**Element and text location data:**
(begin)

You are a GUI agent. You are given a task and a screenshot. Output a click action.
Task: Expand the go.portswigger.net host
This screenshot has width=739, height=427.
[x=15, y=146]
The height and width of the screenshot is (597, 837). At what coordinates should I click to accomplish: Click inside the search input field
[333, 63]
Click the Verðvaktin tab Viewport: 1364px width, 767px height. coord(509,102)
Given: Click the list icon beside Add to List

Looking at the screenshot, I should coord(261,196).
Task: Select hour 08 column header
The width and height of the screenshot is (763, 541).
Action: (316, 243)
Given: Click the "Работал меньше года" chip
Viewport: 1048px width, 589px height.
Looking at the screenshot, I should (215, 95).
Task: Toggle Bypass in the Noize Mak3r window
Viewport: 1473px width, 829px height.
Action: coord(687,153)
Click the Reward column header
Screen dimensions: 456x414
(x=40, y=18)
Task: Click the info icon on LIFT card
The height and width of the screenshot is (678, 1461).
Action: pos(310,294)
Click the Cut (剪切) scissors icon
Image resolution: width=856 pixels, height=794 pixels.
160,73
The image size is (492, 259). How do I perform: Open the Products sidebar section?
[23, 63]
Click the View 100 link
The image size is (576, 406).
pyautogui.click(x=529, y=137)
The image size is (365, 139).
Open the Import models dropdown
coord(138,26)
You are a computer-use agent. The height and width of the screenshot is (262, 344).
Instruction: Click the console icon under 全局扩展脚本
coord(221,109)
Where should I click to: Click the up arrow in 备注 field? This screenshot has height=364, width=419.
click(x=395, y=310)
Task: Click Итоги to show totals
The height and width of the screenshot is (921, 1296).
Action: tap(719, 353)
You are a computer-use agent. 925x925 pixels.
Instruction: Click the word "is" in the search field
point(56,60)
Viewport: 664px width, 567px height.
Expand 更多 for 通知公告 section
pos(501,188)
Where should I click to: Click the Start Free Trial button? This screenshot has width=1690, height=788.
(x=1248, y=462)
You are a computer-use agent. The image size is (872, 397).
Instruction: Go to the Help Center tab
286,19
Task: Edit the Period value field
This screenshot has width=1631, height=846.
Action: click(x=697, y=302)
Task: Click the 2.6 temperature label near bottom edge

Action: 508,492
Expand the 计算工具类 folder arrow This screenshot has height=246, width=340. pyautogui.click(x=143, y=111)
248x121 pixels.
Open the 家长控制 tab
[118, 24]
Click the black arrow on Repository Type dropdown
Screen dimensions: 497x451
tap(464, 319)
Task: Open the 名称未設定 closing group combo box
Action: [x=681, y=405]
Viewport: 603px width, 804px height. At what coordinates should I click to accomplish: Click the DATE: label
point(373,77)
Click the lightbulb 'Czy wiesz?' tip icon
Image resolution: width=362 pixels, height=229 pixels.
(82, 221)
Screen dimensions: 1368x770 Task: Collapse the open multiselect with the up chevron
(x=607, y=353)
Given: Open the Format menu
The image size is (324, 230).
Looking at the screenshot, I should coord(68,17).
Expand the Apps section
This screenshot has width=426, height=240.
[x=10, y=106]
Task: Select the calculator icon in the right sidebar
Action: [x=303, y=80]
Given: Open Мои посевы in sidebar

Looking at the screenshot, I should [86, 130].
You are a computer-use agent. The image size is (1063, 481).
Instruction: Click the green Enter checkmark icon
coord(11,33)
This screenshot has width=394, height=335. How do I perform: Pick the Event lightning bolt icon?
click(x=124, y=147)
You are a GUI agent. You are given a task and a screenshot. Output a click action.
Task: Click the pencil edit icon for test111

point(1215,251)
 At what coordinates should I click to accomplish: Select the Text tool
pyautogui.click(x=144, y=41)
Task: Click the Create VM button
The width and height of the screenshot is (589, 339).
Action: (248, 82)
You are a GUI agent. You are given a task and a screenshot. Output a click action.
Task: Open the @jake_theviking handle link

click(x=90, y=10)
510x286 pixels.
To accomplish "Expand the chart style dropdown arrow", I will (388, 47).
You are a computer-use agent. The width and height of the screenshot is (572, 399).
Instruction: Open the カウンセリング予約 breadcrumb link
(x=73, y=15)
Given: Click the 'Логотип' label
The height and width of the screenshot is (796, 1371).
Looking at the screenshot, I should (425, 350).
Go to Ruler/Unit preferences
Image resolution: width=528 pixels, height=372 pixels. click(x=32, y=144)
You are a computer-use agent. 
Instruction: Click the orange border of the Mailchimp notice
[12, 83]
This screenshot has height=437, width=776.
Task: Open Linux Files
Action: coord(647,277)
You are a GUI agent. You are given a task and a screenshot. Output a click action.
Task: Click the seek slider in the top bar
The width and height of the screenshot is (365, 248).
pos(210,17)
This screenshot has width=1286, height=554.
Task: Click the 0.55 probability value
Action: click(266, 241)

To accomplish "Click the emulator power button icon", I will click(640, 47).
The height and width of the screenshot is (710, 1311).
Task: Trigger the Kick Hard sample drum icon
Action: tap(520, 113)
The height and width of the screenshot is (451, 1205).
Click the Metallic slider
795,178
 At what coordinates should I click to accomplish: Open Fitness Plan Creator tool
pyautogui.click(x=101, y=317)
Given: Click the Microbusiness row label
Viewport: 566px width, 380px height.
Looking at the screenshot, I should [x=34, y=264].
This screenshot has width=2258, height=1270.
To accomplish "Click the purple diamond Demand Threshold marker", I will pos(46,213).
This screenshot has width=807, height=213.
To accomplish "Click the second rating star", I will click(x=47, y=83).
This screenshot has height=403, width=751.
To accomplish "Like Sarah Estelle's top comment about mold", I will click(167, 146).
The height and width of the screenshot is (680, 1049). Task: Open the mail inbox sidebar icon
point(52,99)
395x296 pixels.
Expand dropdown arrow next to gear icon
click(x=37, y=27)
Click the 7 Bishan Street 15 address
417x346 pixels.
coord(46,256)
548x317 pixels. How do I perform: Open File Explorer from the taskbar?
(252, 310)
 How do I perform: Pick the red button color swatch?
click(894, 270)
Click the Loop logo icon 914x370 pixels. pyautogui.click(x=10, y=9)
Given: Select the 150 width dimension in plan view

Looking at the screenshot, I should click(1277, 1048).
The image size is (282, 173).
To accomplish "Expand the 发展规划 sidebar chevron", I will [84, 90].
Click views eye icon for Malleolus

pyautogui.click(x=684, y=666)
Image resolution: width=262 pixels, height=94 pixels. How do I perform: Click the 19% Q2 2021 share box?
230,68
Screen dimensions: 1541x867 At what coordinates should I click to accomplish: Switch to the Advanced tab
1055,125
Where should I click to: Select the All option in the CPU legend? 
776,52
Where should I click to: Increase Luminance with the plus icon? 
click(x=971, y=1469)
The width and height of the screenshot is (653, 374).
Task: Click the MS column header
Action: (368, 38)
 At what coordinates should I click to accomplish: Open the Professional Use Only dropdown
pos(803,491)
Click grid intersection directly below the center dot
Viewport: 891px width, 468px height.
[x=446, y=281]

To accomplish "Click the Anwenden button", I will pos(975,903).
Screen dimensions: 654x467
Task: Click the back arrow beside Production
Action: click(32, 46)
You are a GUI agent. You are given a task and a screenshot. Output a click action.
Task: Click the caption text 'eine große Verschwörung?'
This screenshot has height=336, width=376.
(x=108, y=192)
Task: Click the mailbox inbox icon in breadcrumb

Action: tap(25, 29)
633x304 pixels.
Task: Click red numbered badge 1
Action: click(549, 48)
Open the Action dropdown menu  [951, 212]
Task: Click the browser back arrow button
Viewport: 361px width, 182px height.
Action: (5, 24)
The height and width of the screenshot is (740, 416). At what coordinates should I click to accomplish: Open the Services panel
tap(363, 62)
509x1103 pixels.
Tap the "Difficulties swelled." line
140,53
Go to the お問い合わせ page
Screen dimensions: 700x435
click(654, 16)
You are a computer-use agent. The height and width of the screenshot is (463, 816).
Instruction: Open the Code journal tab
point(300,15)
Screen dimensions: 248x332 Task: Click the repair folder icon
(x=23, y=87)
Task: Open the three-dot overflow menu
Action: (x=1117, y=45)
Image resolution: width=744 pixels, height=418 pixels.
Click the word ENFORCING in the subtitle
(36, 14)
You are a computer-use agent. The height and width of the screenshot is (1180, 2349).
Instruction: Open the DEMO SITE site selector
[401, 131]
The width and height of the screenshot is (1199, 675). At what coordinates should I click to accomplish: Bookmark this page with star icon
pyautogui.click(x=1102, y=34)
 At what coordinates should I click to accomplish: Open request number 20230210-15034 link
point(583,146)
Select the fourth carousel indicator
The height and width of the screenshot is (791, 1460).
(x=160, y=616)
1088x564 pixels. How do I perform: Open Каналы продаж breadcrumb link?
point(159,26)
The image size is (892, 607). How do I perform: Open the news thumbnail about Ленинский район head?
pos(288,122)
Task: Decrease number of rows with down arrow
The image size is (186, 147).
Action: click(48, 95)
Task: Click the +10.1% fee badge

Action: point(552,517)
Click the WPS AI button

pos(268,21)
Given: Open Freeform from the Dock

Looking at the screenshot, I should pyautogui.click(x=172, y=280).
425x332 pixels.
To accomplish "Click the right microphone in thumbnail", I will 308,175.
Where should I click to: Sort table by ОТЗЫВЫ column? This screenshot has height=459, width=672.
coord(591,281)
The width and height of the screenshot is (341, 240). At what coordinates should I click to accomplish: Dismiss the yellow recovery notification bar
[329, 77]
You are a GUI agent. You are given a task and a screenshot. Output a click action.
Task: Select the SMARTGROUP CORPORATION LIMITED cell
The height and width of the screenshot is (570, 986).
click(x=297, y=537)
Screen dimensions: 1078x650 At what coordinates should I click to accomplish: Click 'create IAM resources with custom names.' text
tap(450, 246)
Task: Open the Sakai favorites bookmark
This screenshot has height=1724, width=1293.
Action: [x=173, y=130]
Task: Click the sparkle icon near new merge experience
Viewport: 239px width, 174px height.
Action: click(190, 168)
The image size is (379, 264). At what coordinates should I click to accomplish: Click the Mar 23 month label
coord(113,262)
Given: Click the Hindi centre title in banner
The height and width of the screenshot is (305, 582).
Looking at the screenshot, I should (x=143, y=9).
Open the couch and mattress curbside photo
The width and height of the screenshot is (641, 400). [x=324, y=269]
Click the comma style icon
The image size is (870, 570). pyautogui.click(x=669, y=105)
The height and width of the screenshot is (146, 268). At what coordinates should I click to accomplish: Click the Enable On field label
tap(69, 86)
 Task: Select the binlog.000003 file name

(end)

**WORK TO COMPLETE:**
Copy the records from the beginning through the line that contains "Click the Verðvaktin", including that line.

**THE RESULT:**
You are a GUI agent. You are given a task and a screenshot. Output a click action.
Task: Expand the go.portswigger.net host
This screenshot has width=739, height=427.
[x=15, y=146]
The height and width of the screenshot is (597, 837). At what coordinates should I click to accomplish: Click inside the search input field
[333, 63]
Click the Verðvaktin tab Viewport: 1364px width, 767px height. coord(509,102)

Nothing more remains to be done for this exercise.